Egyptian Authorities Disappear 3-4 People Daily, Amnesty International Says
A report from Amnesty International has turned the focus on alleged kidnapping and torture in Egypt of hundreds of students, political activists, protesters and even young teenagers during the past three years. “They vanish. Their family knows nothing about them, forced disappearances, held, torture practised in jails”, opined Riccardo Noury a spokesman for the charity. “Anyone who dares to speak out is at risk”, said Philip Luther, Amnesty’s Middle East and North Africa director.
The London-based human rights group said abuses had surged since the military overthrew the country’s first elected president Mohamed Morsi in 2013 and unleashed a crackdown on both political Islamist and secular dissidents.
Relatives of detained prisoners, who claim their loved ones have been forcibly disappeared, protest and demand the release of their relatives in May in front of the Journalist’s Syndicate building, in Cairo.
Children were among those being kept at undisclosed locations for up to several months at a time “to intimidate opponents and wipe out peaceful dissent”, the report said.
Amnesty’s report features the detailed cases of 17 people subjected to enforced disappearance, who were held incommunicado for periods ranging between several days to seven months, cut off from the outside world and denied access to their lawyers or families or any independent judicial oversight.
Mazen Mohamed Abdallah, 14, was subjected to enforced disappearance last September and suffered horrific abuse, including being repeatedly raped with a wooden stick in order to force him to “memorise” a false confession.
Aser Mohamed, 14, was beaten, given electric shocks all over his body and suspended from his limbs in order to extract a false confession when he was forcibly disappeared for 34 days in January in National Security Agency offices in the 6th of October district of Greater Cairo.
The rights organization charged that Egyptian prosecutors were complicit in the practice by failing to investigate abuses and basing charges on confessions extracted under torture. The government has denied any kidnappings have taken place while the foreign ministry said in a statement Amnesty International reports are biased and politically-motivated. He said the ministry had looked into all suspected cases.
The National Council for Human Rights, the country’s official human rights watchdog, said on July 3 it had raised 266 cases of enforced disappearances with the interior ministry between April 2015 and the end of March.

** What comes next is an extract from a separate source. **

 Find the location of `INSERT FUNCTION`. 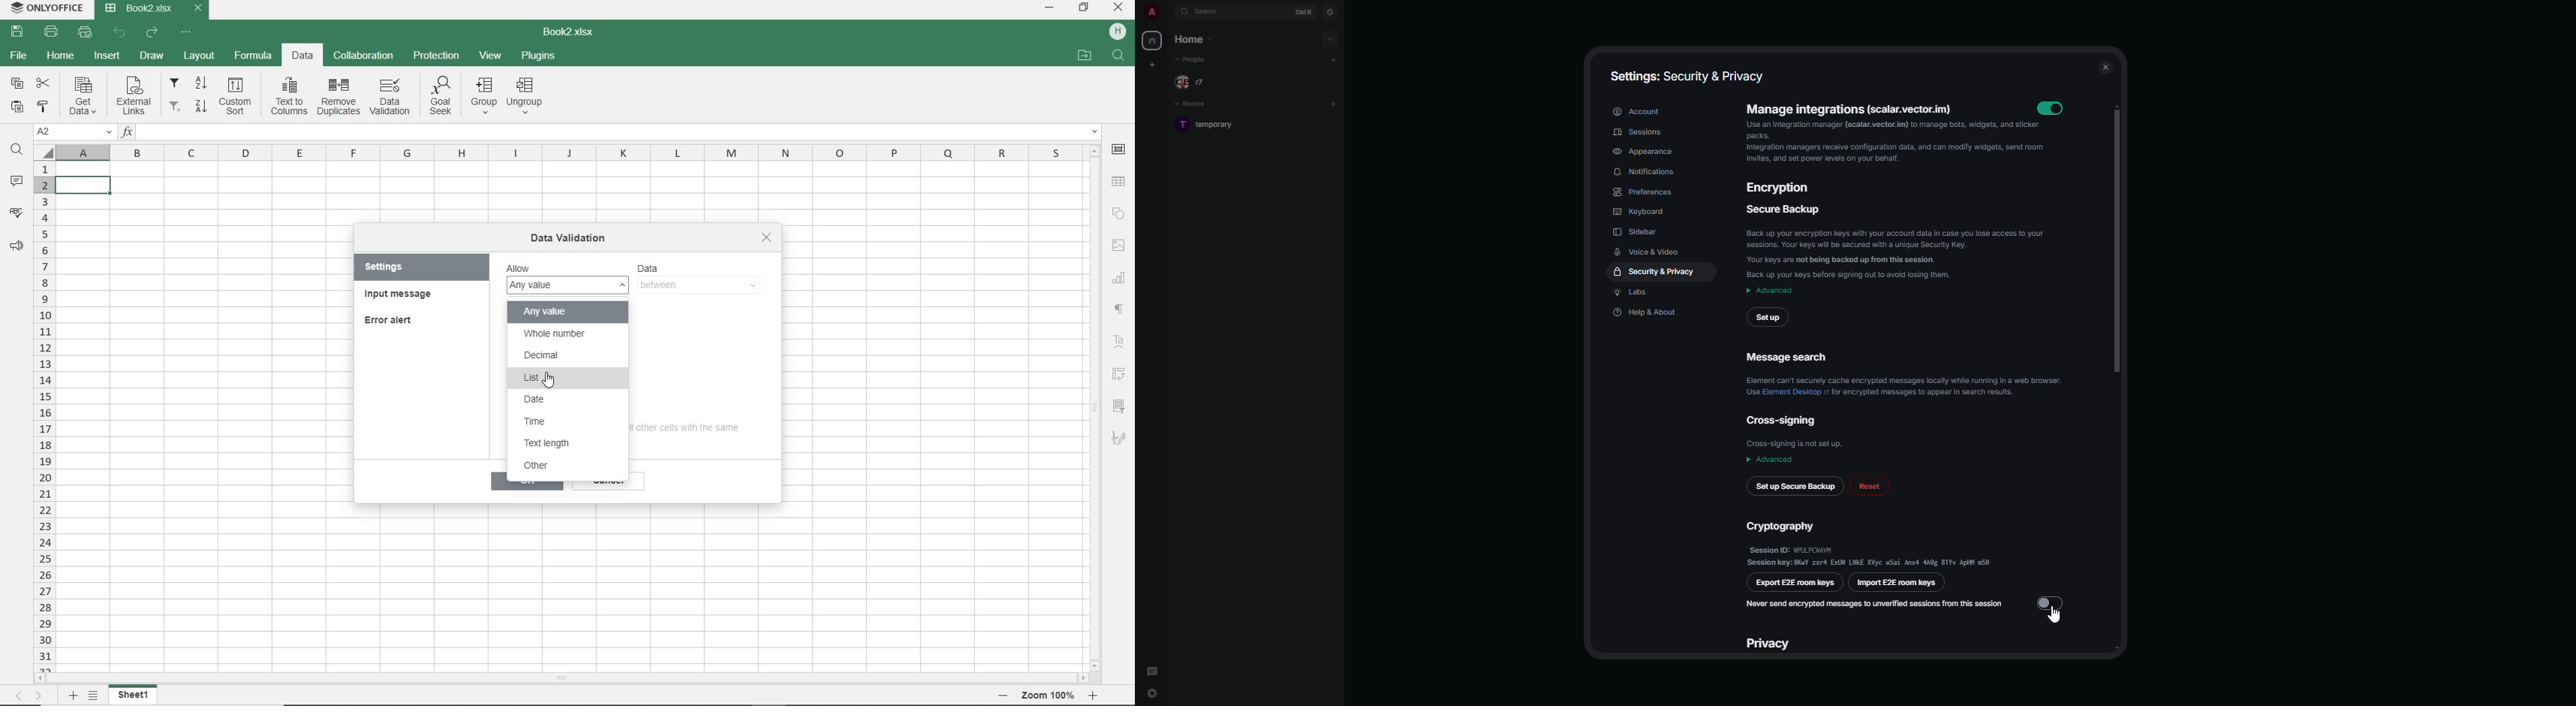

INSERT FUNCTION is located at coordinates (610, 131).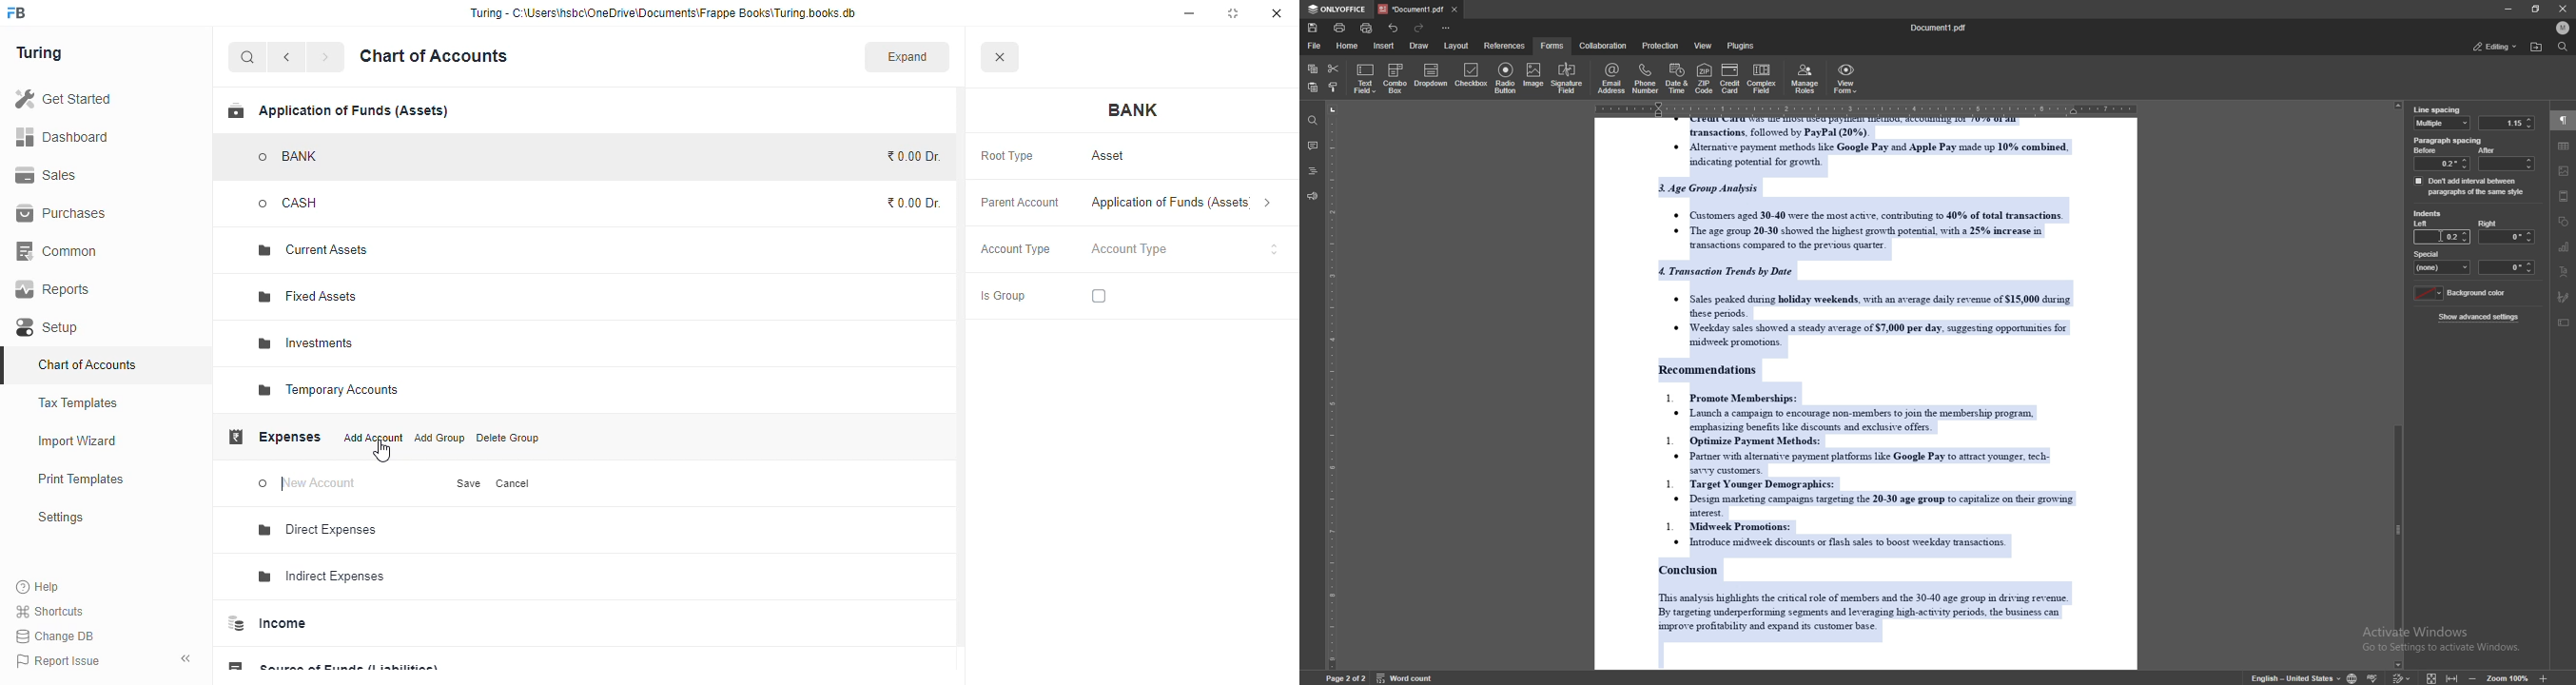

As Leila points out, there have been regular disappearances like this in Egypt for more than a year now – and they appear created to scare government opponents.
Amnesty also criticised European governments and the USA, saying they “blindly supply security and police equipment to Egypt”, and “have appeared overly reluctant to criticise the deteriorating human rights conditions in Egypt”.
An worldwide rights group says Egyptian security authorities are using enforced disappearce as a tool to stifle dissent.
“Any objective reader can tell instantly that the organisation’s reports depend on sources that reflect the opinion of one side and people that are in a state of hostility towards the Egyptian government”.